Snead noted Halliburton’s announcement Dec. 2 that it will shutter its El Reno campus, where 808 people are on the payroll, and move most of its Oklahoma operations to Dun- can; the company said layoffs are unavoidable. “We value every employee, but unfortunately we are faced with the difficult reality that reductions are necessary as we work to align our operations to reduced customer activity,” said Erin Fuchs with External Affairs.
“The Halliburton announcement is going to be fairly typical, we think, over the next couple of quarters,” Snead said. However, he continued, “The concern really for the state ... is none of the energy price forecasts at this point are suggesting any kind of meaningful bounce in natural gas or crude oil prices in either ’20 or ’21. The outlook is just particularly weak.”

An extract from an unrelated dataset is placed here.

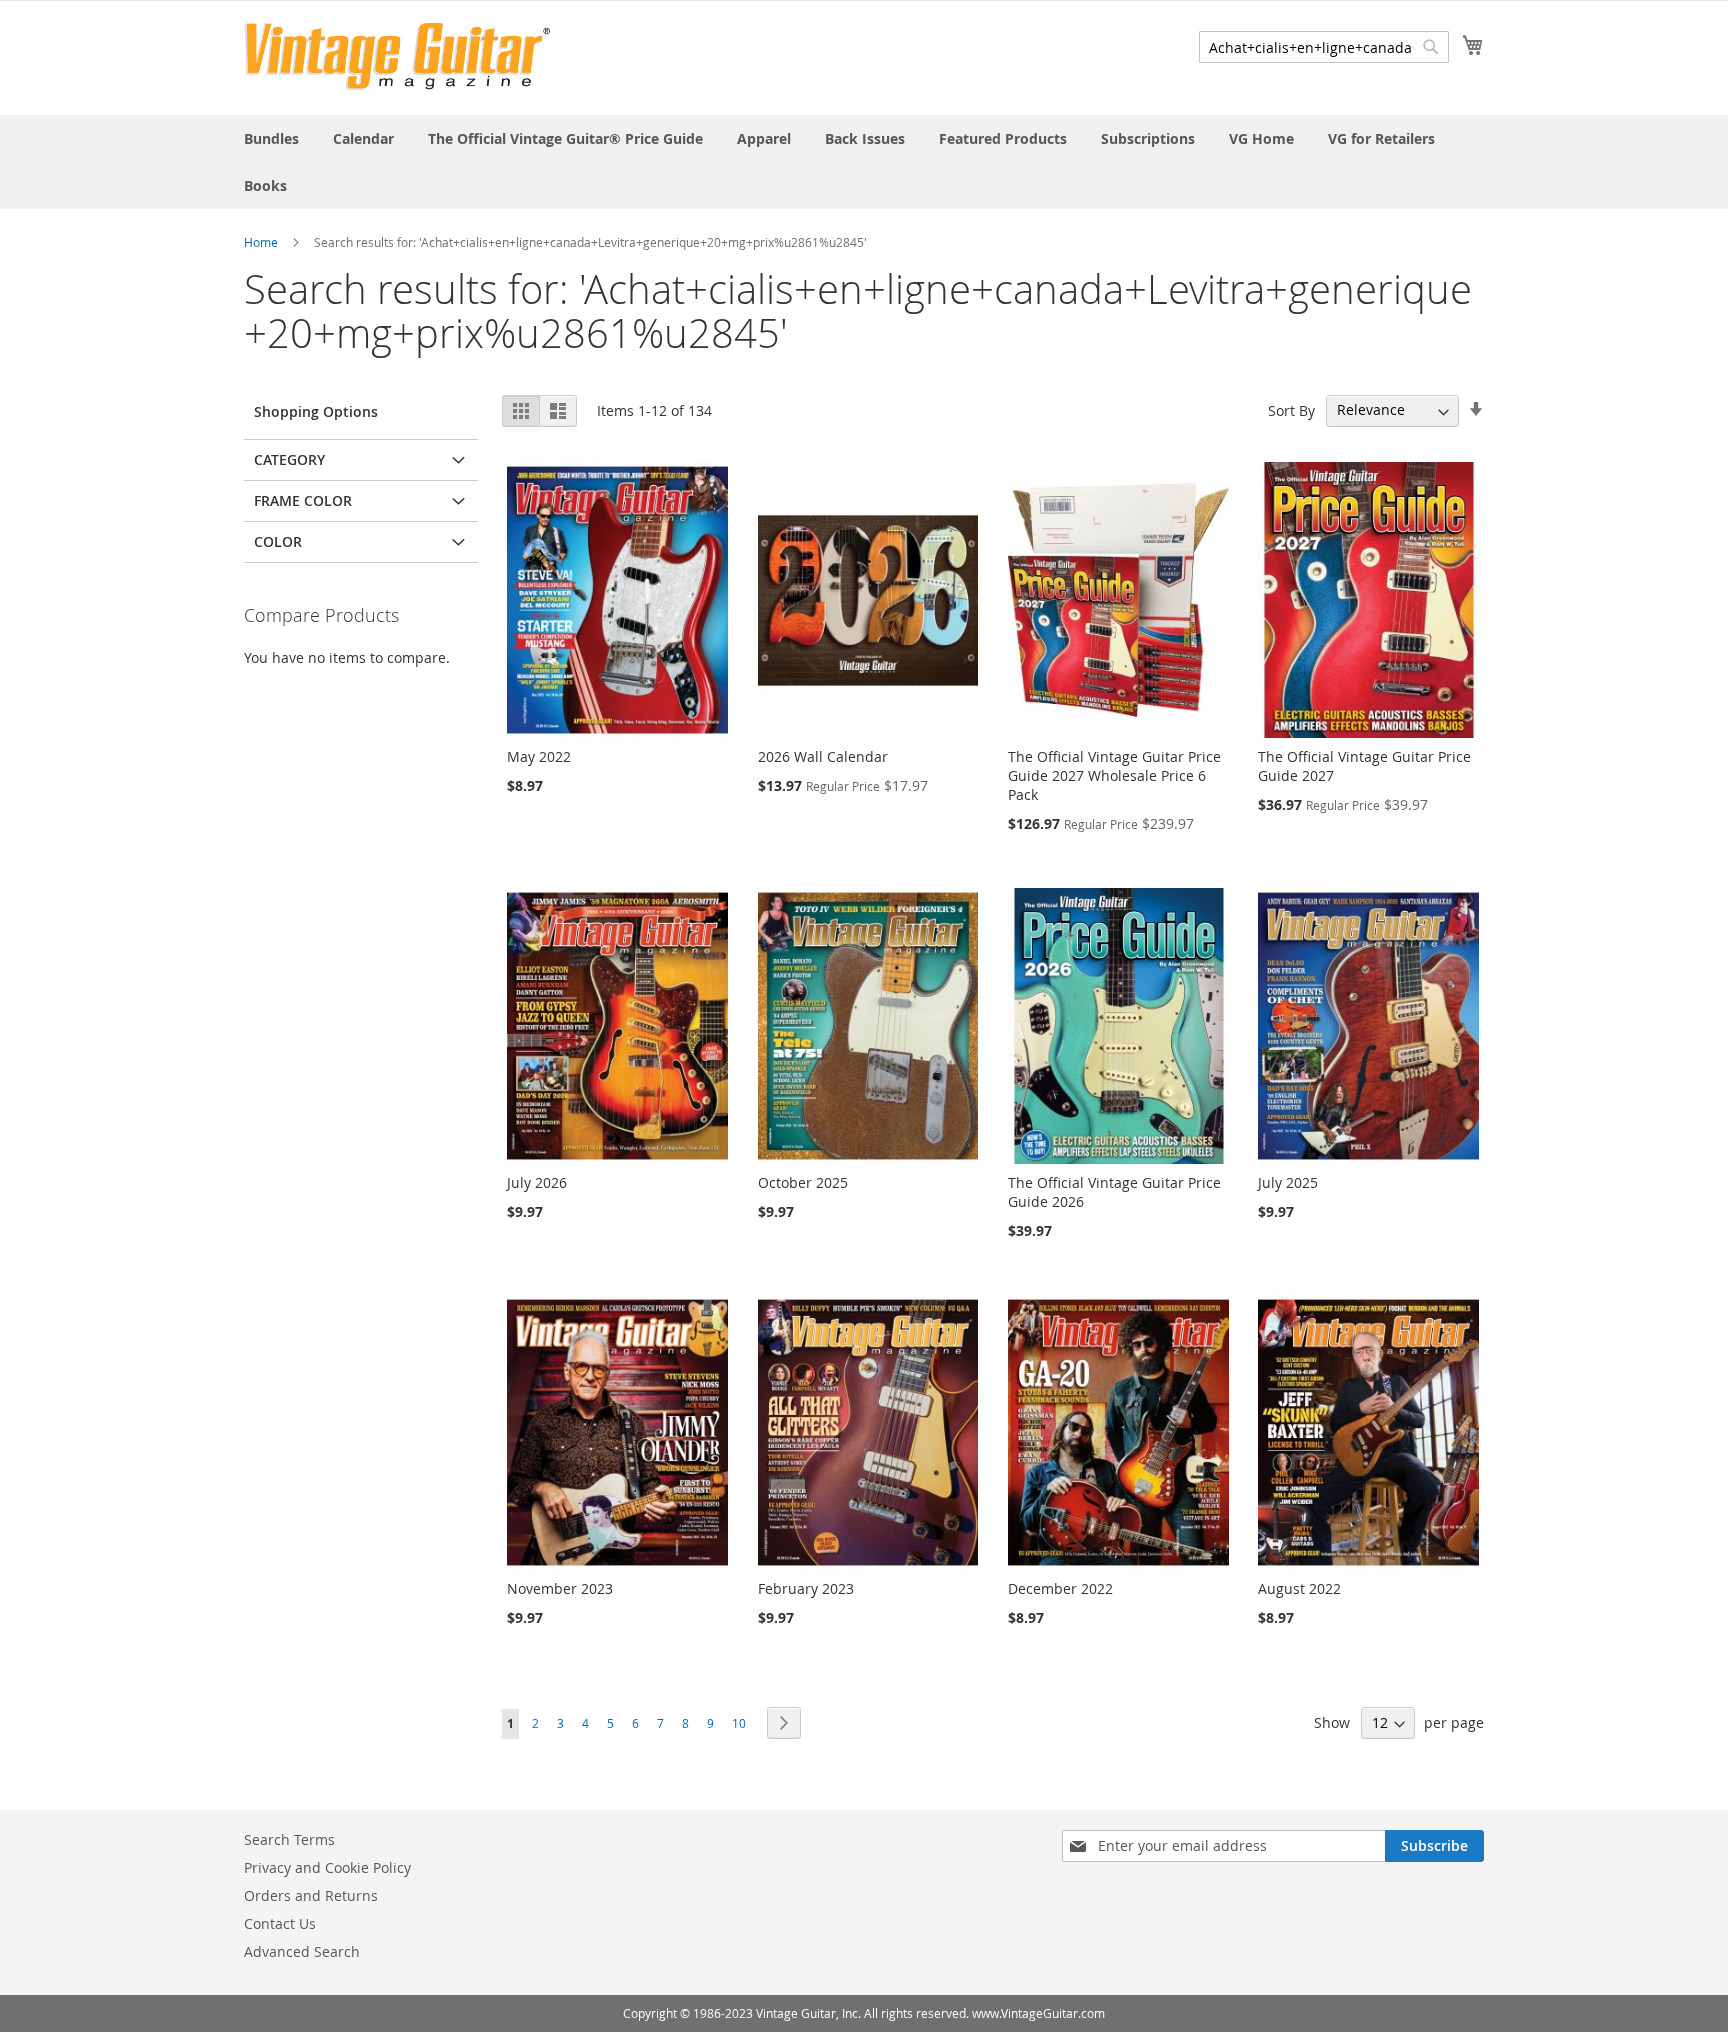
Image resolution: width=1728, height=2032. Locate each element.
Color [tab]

The health of the energy industry will act as a “fairly meaningful restraint” on job growth, Snead predicted. Between 2003 and 2018, approximately half of all private investment in Oklahoma occurred in the mining and pipeline sectors, he said. Approximately 10% to 20% of all earnings statewide “come from the oil and gas cluster,” he added.
STATE, NATIONAL RIG COUNTS DOWN
Oklahoma’s oil/gas rig count on Dec. 6 totaled 50, compared to the 140-rig peak logged in January and the 141 rigs that were operating in the Sooner State in December 2018, records of the Baker Hughes energy service firm reflect.
Amid a global oil glut, U.S. energy companies reduced the number of operating oil rigs for the seventh week in a row, Baker Hughes reported on Dec. 6. On that date the U.S. rig count stood at 799, which was 276 fewer than the number of rigs operating in this nation a year ago.
Monthly gross receipts to the state Treasury in November were less than collections from the same month a year ago, primarily because of a decline in sales taxes and oilfield tax payments, State Treasurer Randy McDaniel announced on Dec. 5. Gross production tax receipts were “considerably lower for a third consecutive month,” he said.
EMPLOYMENT, CONSUMPTION INDEXES BOTH SHRINK
Supply managers in companies throughout the Midwest expanded their inventories “in anticipation of higher tariffs in the weeks and months ahead,” Goss reported. However, “Despite the negative impact of the trade war on jobs, 60% of supply managers in our survey support continuing, or even expanding, trade restrictions and tariffs on imports from China,” Goss wrote.
The Institute for Supply Management® also reported that economic activity in the manufacturing sector contracted in November – yet the overall economy grew for the 127th consecutive month.
The ISM’s Purchasing Managers Index® registered 48.1% for November, the fourth consecutive month of contraction after almost three years of growth in the manufacturing sector.
“This marks eight straight months of softening or contraction in manufacturing,” said Timothy R. Fiore, chairman of the ISM Manufacturing Business Survey Committee. The Employment Index registered 46.6%, a decrease of 1.1% from the October reading, and consumption shrunk also, “due primarily to lack of demand,” Fiore said.